Inmerso en ese momento de dudas y frustraciones, Cárdenas conoce al hombre que amaba los perros y que arrastraba sobre sus hombros uno de los más repugnantes episodios del siglo. Dicen que Mercader escuchó los gritos de Trotsky hasta el final de su vida y que el político ruso le invitó, poco antes del día fatal, a que criara galgos rusos para que nunca se olvidara de él.

Lo cierto es que, gracias a la ficción, Padura ha recreado el proceso de siembra, cosecha y perversión del ideal revolucionario en el corazón del ser humano. Así como Mercader, cientos de miles de jóvenes fueron engatusados por la retórica revolucionaria al punto de cometer los más atroces actos de violencia. Y sí, Padura tiene razón y es muy probable que Mercader, en el instante en que asesinó a Trotsky, era consciente de ser el instrumento de una farsa y que ejecutaba la ‘Operación Pato’ por miedo y porque el destino se había derramado sobre sus manos de forma inexorable y cruel.

‘El hombre que amaba los perros’ es un relato de la destrucción del más hermoso y generoso ideal, convertido en un pozo de mierda y sangre por la megalomanía de un dictador. Padura ha escrito, desde el abismo de la existencia humana, como los escritores que se desangran en su escritura, uno de los libros más actuales y pertinentes de nuestro tiempo.

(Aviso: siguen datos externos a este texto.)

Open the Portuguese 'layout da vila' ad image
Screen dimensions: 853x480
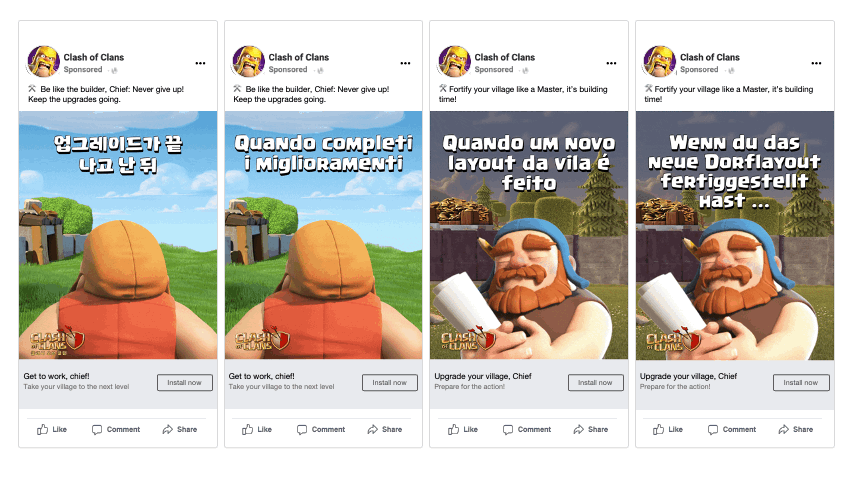point(529,235)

Así es como la historia de un asesino, que acaba con el ideólogo de un sistema devorador de vidas, se convierte en la historia de todos nosotros e incluso nos genera compasión. Una novela que merece ser leída con fervor en Cuba y en toda América.

Lo que Padura ha escrito es el sentido de la memoria y de la literatura. De algún extraño modo todos fuimos víctimas de los procesos de octubre en Moscú y fuimos obligados a inculparnos, a confesarnos traidores, a decir que somos la escoria repugnante que intentó destruir el más solidario e igualitario de los proyectos políticos de la humanidad. Luego abrimos los ojos y descubrimos que algunos de esos gritos y de esas imágenes eran solo una pesadilla. Pero descubrimos, también, que toda pesadilla inspira su mecanismo perverso y atroz en la realidad que vivimos.